╭─ STORED ROWS

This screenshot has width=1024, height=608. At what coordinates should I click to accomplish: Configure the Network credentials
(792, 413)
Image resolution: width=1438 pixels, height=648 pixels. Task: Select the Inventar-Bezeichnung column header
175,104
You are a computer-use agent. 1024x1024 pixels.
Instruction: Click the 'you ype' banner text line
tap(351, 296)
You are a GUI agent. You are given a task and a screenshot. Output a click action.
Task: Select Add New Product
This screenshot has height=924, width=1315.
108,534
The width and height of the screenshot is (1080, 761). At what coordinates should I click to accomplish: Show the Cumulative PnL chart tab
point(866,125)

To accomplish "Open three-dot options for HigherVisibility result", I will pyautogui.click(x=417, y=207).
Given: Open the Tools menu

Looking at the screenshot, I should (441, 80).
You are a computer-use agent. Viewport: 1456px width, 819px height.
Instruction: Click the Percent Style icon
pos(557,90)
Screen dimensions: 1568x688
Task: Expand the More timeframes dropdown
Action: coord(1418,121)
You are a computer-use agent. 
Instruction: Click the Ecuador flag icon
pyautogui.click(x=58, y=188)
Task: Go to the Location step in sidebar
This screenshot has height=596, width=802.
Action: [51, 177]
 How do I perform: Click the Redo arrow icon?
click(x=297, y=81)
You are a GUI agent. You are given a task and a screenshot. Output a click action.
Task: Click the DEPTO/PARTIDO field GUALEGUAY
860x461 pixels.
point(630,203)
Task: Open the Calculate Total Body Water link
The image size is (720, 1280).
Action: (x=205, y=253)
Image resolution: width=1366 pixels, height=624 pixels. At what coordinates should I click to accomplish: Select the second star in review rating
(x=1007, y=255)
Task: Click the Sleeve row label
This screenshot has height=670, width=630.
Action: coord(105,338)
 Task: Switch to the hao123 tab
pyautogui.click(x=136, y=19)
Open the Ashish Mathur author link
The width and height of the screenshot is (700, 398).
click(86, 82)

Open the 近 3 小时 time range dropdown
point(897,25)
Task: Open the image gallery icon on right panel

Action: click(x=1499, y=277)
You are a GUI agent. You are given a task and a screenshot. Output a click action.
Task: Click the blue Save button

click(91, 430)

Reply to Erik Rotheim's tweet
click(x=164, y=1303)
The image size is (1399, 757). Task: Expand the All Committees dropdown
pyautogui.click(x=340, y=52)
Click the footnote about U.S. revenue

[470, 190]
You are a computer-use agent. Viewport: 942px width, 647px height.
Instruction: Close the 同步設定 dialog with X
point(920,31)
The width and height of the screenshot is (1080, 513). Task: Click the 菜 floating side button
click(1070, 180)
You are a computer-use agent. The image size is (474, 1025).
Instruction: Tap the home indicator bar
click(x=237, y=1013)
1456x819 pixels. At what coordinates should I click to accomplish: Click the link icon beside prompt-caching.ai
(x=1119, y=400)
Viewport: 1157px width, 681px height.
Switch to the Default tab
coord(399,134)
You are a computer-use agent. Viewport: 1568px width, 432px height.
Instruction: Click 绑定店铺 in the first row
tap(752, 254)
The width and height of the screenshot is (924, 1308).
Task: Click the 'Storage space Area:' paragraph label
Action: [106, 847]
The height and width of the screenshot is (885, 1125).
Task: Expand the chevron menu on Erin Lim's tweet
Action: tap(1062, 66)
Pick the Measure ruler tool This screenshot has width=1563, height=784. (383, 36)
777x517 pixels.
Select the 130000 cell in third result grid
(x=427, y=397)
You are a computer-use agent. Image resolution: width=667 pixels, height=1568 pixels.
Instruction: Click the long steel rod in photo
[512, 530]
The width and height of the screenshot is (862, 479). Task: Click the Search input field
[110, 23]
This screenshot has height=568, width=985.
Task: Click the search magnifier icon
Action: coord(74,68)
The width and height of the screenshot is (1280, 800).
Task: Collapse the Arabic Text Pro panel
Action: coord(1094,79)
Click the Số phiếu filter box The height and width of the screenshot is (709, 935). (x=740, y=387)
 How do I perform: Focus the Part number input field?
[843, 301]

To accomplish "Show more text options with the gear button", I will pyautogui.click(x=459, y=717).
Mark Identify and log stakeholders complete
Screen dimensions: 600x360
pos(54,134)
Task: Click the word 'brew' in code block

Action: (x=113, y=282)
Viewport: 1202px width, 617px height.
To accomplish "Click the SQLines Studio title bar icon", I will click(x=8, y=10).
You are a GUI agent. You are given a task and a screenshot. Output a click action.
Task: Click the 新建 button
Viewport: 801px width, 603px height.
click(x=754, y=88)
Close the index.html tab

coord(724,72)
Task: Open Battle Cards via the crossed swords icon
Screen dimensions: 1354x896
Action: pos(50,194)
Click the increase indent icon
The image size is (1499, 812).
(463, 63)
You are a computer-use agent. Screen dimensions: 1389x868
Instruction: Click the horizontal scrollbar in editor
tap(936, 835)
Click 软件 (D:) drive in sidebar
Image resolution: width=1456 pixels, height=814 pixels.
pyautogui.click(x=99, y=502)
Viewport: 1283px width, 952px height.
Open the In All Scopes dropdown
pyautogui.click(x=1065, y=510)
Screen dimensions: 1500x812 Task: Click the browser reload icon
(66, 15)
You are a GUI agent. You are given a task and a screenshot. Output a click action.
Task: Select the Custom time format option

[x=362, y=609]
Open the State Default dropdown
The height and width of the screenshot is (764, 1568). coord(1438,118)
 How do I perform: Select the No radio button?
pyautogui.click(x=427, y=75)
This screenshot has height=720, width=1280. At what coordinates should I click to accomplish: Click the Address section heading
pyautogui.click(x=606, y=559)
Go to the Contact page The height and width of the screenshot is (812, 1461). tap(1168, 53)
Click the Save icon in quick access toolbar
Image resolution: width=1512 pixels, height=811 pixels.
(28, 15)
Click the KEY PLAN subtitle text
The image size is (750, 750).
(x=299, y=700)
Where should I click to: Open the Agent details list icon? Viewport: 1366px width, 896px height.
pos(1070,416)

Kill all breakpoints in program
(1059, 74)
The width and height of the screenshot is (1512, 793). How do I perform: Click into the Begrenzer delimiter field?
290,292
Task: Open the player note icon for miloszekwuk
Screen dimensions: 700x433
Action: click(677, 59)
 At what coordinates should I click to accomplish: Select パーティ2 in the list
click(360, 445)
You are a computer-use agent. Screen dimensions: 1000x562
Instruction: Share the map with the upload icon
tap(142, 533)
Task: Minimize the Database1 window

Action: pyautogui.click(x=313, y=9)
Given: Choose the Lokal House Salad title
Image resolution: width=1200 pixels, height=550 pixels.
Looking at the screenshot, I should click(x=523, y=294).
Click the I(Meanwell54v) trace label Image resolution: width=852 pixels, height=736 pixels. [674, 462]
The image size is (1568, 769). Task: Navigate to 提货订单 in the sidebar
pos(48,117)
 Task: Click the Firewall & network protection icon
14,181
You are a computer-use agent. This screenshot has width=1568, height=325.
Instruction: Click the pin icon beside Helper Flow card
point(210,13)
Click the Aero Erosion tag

╰─

## [WORK TO COMPLETE]
Rewrite the records above, changing "computer-use agent" to "desktop assistant" wherever it occurs and leaving everything else as it is.

## [THE OUTPUT]
This screenshot has width=1024, height=608. At what coordinates should I click to accomplish: Configure the Network credentials
(792, 413)
Image resolution: width=1438 pixels, height=648 pixels. Task: Select the Inventar-Bezeichnung column header
175,104
You are a desktop assistant. 1024x1024 pixels.
Instruction: Click the 'you ype' banner text line
tap(351, 296)
You are a GUI agent. You are given a task and a screenshot. Output a click action.
Task: Select Add New Product
This screenshot has height=924, width=1315.
108,534
The width and height of the screenshot is (1080, 761). At what coordinates should I click to accomplish: Show the Cumulative PnL chart tab
point(866,125)

To accomplish "Open three-dot options for HigherVisibility result", I will pyautogui.click(x=417, y=207).
Given: Open the Tools menu

Looking at the screenshot, I should (441, 80).
You are a desktop assistant. Viewport: 1456px width, 819px height.
Instruction: Click the Percent Style icon
pos(557,90)
Screen dimensions: 1568x688
Task: Expand the More timeframes dropdown
Action: coord(1418,121)
You are a desktop assistant. 
Instruction: Click the Ecuador flag icon
pyautogui.click(x=58, y=188)
Task: Go to the Location step in sidebar
This screenshot has height=596, width=802.
Action: [51, 177]
 How do I perform: Click the Redo arrow icon?
click(x=297, y=81)
You are a GUI agent. You are given a task and a screenshot. Output a click action.
Task: Click the DEPTO/PARTIDO field GUALEGUAY
860x461 pixels.
point(630,203)
Task: Open the Calculate Total Body Water link
The image size is (720, 1280).
Action: (x=205, y=253)
Image resolution: width=1366 pixels, height=624 pixels. At what coordinates should I click to accomplish: Select the second star in review rating
(x=1007, y=255)
Task: Click the Sleeve row label
This screenshot has height=670, width=630.
Action: coord(105,338)
 Task: Switch to the hao123 tab
pyautogui.click(x=136, y=19)
Open the Ashish Mathur author link
The width and height of the screenshot is (700, 398).
click(86, 82)

Open the 近 3 小时 time range dropdown
point(897,25)
Task: Open the image gallery icon on right panel

Action: click(x=1499, y=277)
You are a GUI agent. You are given a task and a screenshot. Output a click action.
Task: Click the blue Save button

click(91, 430)

Reply to Erik Rotheim's tweet
click(x=164, y=1303)
The image size is (1399, 757). Task: Expand the All Committees dropdown
pyautogui.click(x=340, y=52)
Click the footnote about U.S. revenue

[470, 190]
You are a desktop assistant. Viewport: 942px width, 647px height.
Instruction: Close the 同步設定 dialog with X
point(920,31)
The width and height of the screenshot is (1080, 513). Task: Click the 菜 floating side button
click(1070, 180)
You are a desktop assistant. The image size is (474, 1025).
Instruction: Tap the home indicator bar
click(x=237, y=1013)
1456x819 pixels. At what coordinates should I click to accomplish: Click the link icon beside prompt-caching.ai
(x=1119, y=400)
Viewport: 1157px width, 681px height.
Switch to the Default tab
coord(399,134)
You are a desktop assistant. Viewport: 1568px width, 432px height.
Instruction: Click 绑定店铺 in the first row
tap(752, 254)
The width and height of the screenshot is (924, 1308).
Task: Click the 'Storage space Area:' paragraph label
Action: [106, 847]
The height and width of the screenshot is (885, 1125).
Task: Expand the chevron menu on Erin Lim's tweet
Action: tap(1062, 66)
Pick the Measure ruler tool This screenshot has width=1563, height=784. (383, 36)
777x517 pixels.
Select the 130000 cell in third result grid
(x=427, y=397)
You are a desktop assistant. Image resolution: width=667 pixels, height=1568 pixels.
Instruction: Click the long steel rod in photo
[512, 530]
The width and height of the screenshot is (862, 479). Task: Click the Search input field
[110, 23]
This screenshot has height=568, width=985.
Task: Click the search magnifier icon
Action: coord(74,68)
The width and height of the screenshot is (1280, 800).
Task: Collapse the Arabic Text Pro panel
Action: coord(1094,79)
Click the Số phiếu filter box The height and width of the screenshot is (709, 935). (x=740, y=387)
 How do I perform: Focus the Part number input field?
[843, 301]

To accomplish "Show more text options with the gear button", I will pyautogui.click(x=459, y=717).
Mark Identify and log stakeholders complete
Screen dimensions: 600x360
pos(54,134)
Task: Click the word 'brew' in code block

Action: (x=113, y=282)
Viewport: 1202px width, 617px height.
To accomplish "Click the SQLines Studio title bar icon", I will click(x=8, y=10).
You are a GUI agent. You are given a task and a screenshot. Output a click action.
Task: Click the 新建 button
Viewport: 801px width, 603px height.
click(x=754, y=88)
Close the index.html tab

coord(724,72)
Task: Open Battle Cards via the crossed swords icon
Screen dimensions: 1354x896
Action: pos(50,194)
Click the increase indent icon
The image size is (1499, 812).
(463, 63)
You are a desktop assistant. Screen dimensions: 1389x868
Instruction: Click the horizontal scrollbar in editor
tap(936, 835)
Click 软件 (D:) drive in sidebar
Image resolution: width=1456 pixels, height=814 pixels.
pyautogui.click(x=99, y=502)
Viewport: 1283px width, 952px height.
Open the In All Scopes dropdown
pyautogui.click(x=1065, y=510)
Screen dimensions: 1500x812 Task: Click the browser reload icon
(66, 15)
You are a GUI agent. You are given a task and a screenshot. Output a click action.
Task: Select the Custom time format option

[x=362, y=609]
Open the State Default dropdown
The height and width of the screenshot is (764, 1568). coord(1438,118)
 How do I perform: Select the No radio button?
pyautogui.click(x=427, y=75)
This screenshot has height=720, width=1280. At what coordinates should I click to accomplish: Click the Address section heading
pyautogui.click(x=606, y=559)
Go to the Contact page The height and width of the screenshot is (812, 1461). tap(1168, 53)
Click the Save icon in quick access toolbar
Image resolution: width=1512 pixels, height=811 pixels.
(28, 15)
Click the KEY PLAN subtitle text
The image size is (750, 750).
(x=299, y=700)
Where should I click to: Open the Agent details list icon? Viewport: 1366px width, 896px height.
pos(1070,416)

Kill all breakpoints in program
(1059, 74)
The width and height of the screenshot is (1512, 793). How do I perform: Click into the Begrenzer delimiter field?
290,292
Task: Open the player note icon for miloszekwuk
Screen dimensions: 700x433
Action: click(677, 59)
 At what coordinates should I click to accomplish: Select パーティ2 in the list
click(360, 445)
You are a desktop assistant. Screen dimensions: 1000x562
Instruction: Share the map with the upload icon
tap(142, 533)
Task: Minimize the Database1 window

Action: pyautogui.click(x=313, y=9)
Given: Choose the Lokal House Salad title
Image resolution: width=1200 pixels, height=550 pixels.
Looking at the screenshot, I should click(x=523, y=294).
Click the I(Meanwell54v) trace label Image resolution: width=852 pixels, height=736 pixels. [674, 462]
The image size is (1568, 769). Task: Navigate to 提货订单 in the sidebar
pos(48,117)
 Task: Click the Firewall & network protection icon
14,181
You are a desktop assistant. This screenshot has width=1568, height=325.
Instruction: Click the pin icon beside Helper Flow card
point(210,13)
Click the Aero Erosion tag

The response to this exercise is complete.